HYPERPARAMS_FILE = "tinyimagenet_best_hyperparams.json"
VALIDATION_RESULTS_FILE = "tinyimagenet_distributed_training_val_results.json"
MODEL_VERSION = 1

In [19]:
TRAIN_DATASET_SIZE = featurestore.get_training_dataset(TRAIN_DATASET).count()
STEPS_PER_EPOCH = int(math.floor(float(TRAIN_DATASET_SIZE)/float(BATCH_SIZE)))

In [20]:
%%local
HYPERPARAMS_FILE = "tinyimagenet_best_hyperparams.json"

## Define Model

In [21]:
def define_model():
    """
    Defines the model to use for image classification. 
    
    Uses a pre-defined ResNet50 implementation provided by Keras, but uses randomly initialized weights,
    i.e pre-defined but not pre-TRAINED.
    
    Returns:
           ResNet50 model
    """
    model = ResNet50(weights=None, input_shape=(HEIGHT, WIDTH, CHANNELS), classes=NUM_CLASSES)
    return model

## Define Model Input

In [34]:
def create_tf_dataset(dataset_name, shuffle_buffer_size, batch_size, num_epochs):
    """
    Creates a Tensorflow Dataset from TFRecords on HopsFS stored in the feature store.
    
    Args:
        :dataset_name: name of the training dataset in the featurestore (TFRecords format)
        :shuffle_buffer_size: size of the shuffle buffer in memory for shuffling the dataset
        :batch_size: the size of the batch
        :num_epochs: number of epochs to repeat the dataset
    
    Returns:
           Tensorflow dataset
    """
    
    # Get Path and Schema from feature store metadata
    tf_record_schema = featurestore.get_training_dataset_tf_record_schema(dataset_name)
    dataset_dir = featurestore.get_training_dataset_path(dataset_name)
    
    input_files = tf.gfile.Glob(dataset_dir + "/part-r-*")
    dataset = tf.data.TFRecordDataset(input_files)
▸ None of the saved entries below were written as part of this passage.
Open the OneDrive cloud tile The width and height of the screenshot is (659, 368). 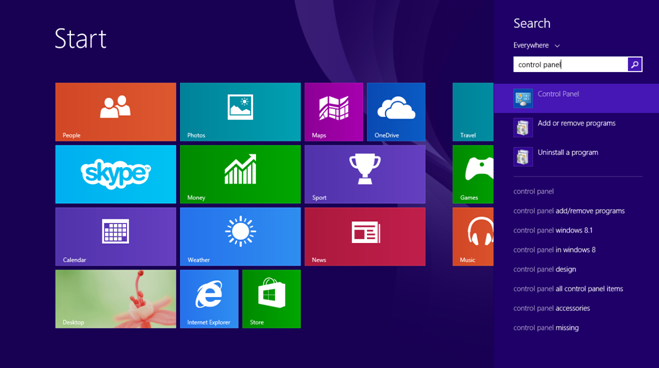(396, 112)
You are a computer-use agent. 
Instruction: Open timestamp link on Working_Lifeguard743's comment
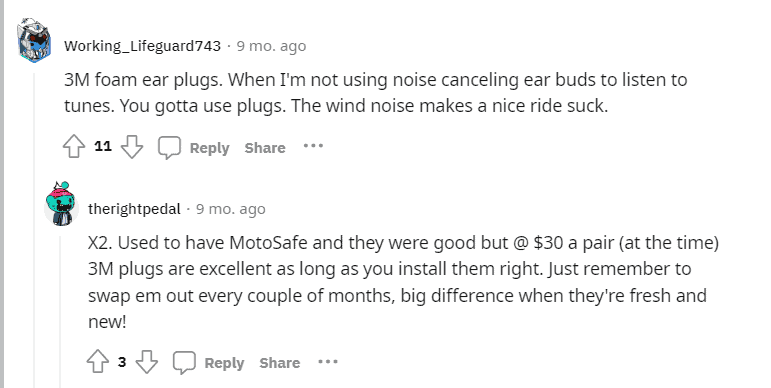tap(271, 46)
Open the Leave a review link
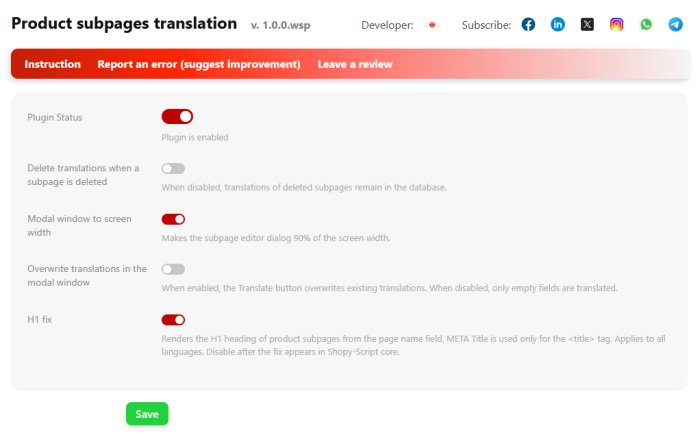The width and height of the screenshot is (700, 448). pos(355,64)
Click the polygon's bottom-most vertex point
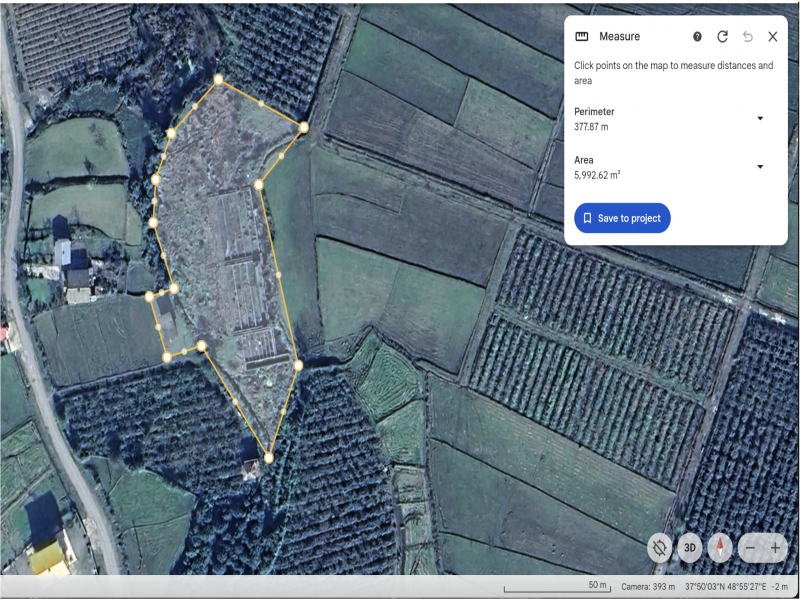The height and width of the screenshot is (600, 800). coord(269,457)
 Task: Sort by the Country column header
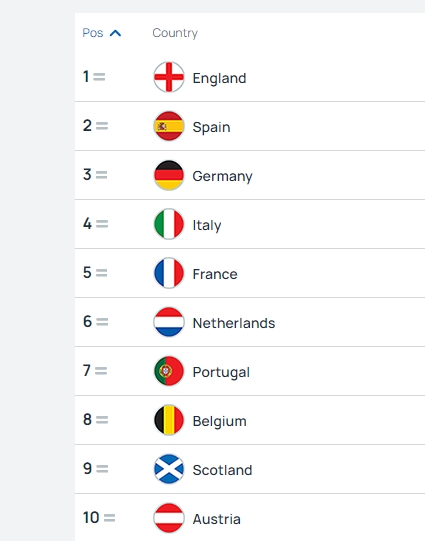click(175, 33)
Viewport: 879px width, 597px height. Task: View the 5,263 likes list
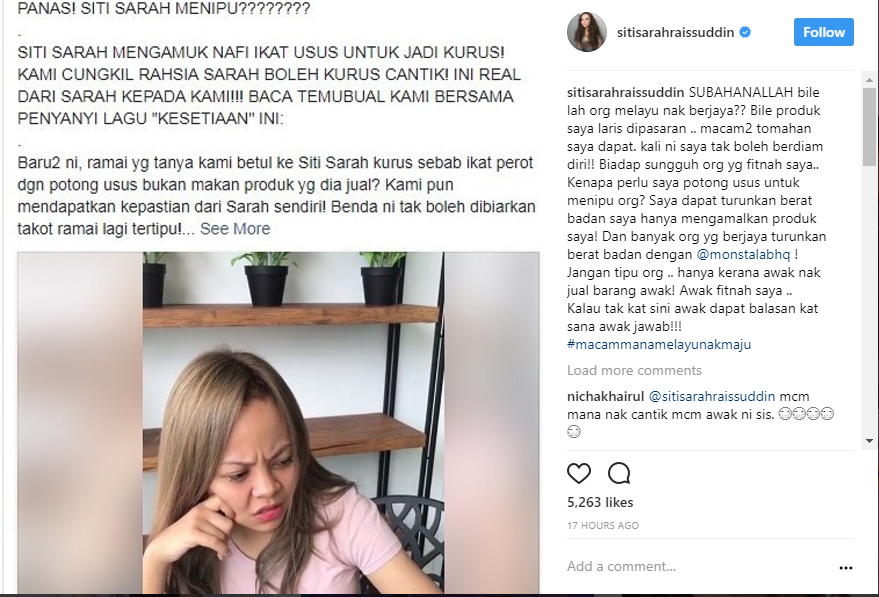[x=600, y=502]
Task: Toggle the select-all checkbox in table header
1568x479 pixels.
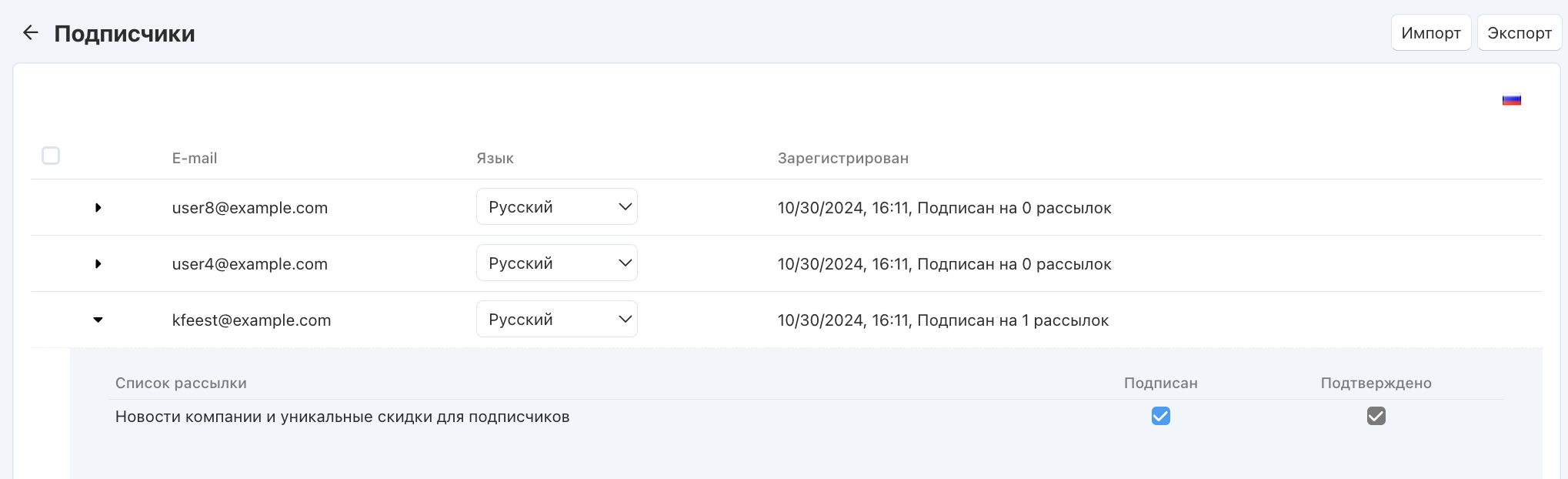Action: click(x=51, y=156)
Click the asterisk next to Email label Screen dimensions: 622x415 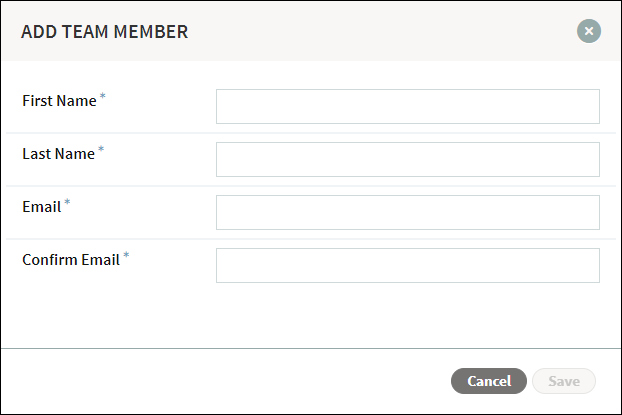(67, 202)
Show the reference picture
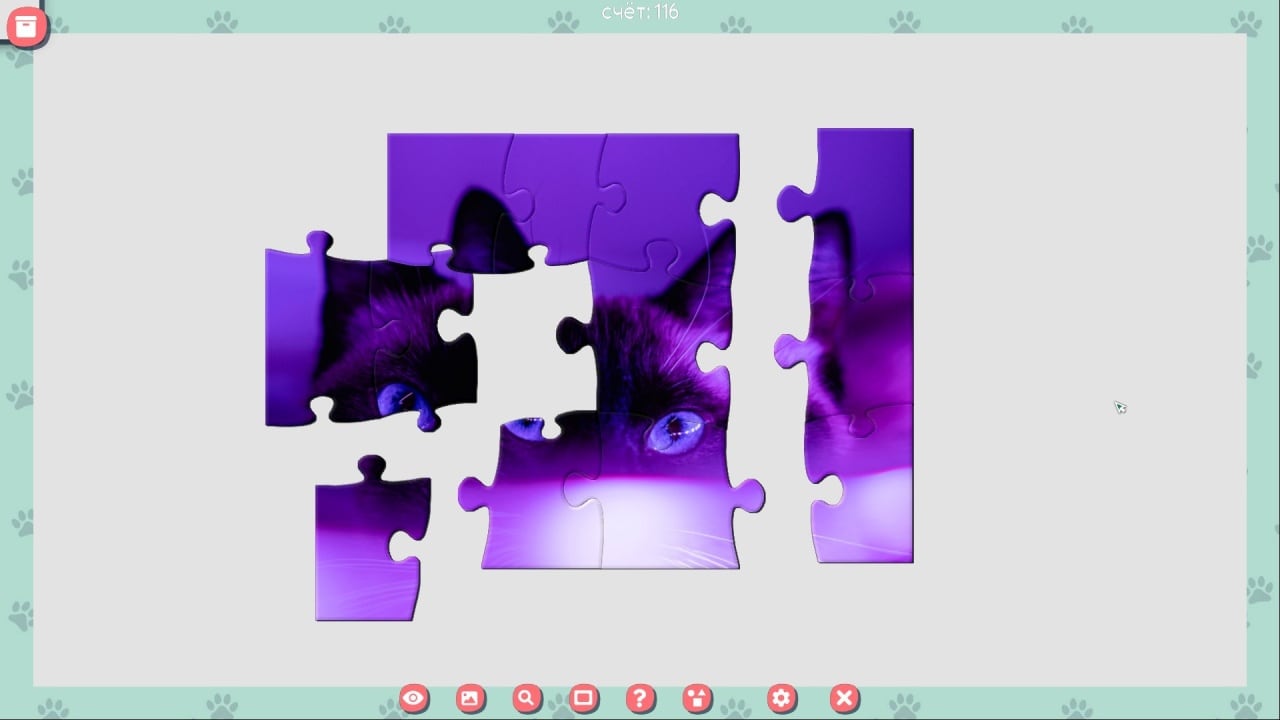This screenshot has width=1280, height=720. (x=469, y=698)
    def decode(example_proto):
        example = tf.parse_single_example(example_proto, tf_record_schema)
        label_int = example["label"]
        image_flat = example["image"]
        image = tf.reshape(image_flat, (HEIGHT,WIDTH,CHANNELS))
        label = tf.one_hot(label_int, NUM_CLASSES)
        return image, label

    dataset = dataset.map(decode).batch(batch_size).shuffle(shuffle_buffer_size)
    dataset = dataset.repeat(num_epochs)
    # prefetch 1 batch to make bottleneck on GPU bandwidth less likely
    dataset = dataset.prefetch(1)
    return dataset

## Define Train Loop

In [41]:
def export_model(classifier, version):
    """
    Exports trained model 
    
    Args:
        :classifier: the model to export
        :version: version of the model to export
    """
    def _serving_input_receiver_fn():
        # key (e.g. 'examples') should be same with the inputKey when you 
        # buid the request for prediction
        receiver_tensors = {"input_1":tf.placeholder(dtype=tf.int64,shape=[1,HEIGHT,WIDTH,CHANNELS])}
        return tf.estimator.export.ServingInputReceiver(receiver_tensors, receiver_tensors)
    from hops import serving
    from hops import hdfs
    import os
    local_export_dir = os.getcwd()
    exported_path = classifier.export_savedmodel(local_export_dir, _serving_input_receiver_fn)
    exported_path = exported_path.decode("utf-8")
    serving.export(exported_path, MODEL_NAME, version)

In [42]:
def train_fn(learning_rate):
    """
    Defines the training loop:
    
    1. Get Model
    2. Define custom metrics
    3. Compile Model
    4. Convert Keras model to TF Estimator
    5. Fit model on train dataset
    6. Evaluate model on validation dataset
    7. Save validation results to HopsFS
    8. Export trained model for serving
    """
    # Tell Keras we are traning (in case it does different functionality between train/test time)
    tf.keras.backend.set_learning_phase(True)

    # 1. Get model
    print("Defning the model")
    model = define_model()
    print("Defining the model complete")
    
    # 2. Define custom metrics
    def top3_acc(x, y):
        return metrics.top_k_categorical_accuracy(x, y, k=3)
    
    def top5_acc(x, y):
        return metrics.top_k_categorical_accuracy(x, y, k=5)
    
    # 3. Compile the model
    print("Compiling the model")
    model.compile(optimizer=tf.train.AdamOptimizer(learning_rate), loss='categorical_crossentropy',  
                  metrics=['accuracy', metrics.mae,top3_acc,top5_acc])
    print("Compiling the model complete")
    
    # 4. Convert Keras model to TF Estimator
    # Define DistributionStrategies and convert the Keras Model to an
    # Estimator that utilizes these DistributionStrateges.
    # Evaluator is a single worker, so using MirroredStrategy.
    # Training is automatically distributed on all available GPUs when using MirroredStrategy
    print("Convert keras model to a Tensorflow Estimator")
    run_config = tf.estimator.RunConfig(
            train_distribute=tf.contrib.distribute.MirroredStrategy())
    keras_estimator = tf.keras.estimator.model_to_estimator(keras_model=model, 
               config=run_config, model_dir=tensorboard.logdir())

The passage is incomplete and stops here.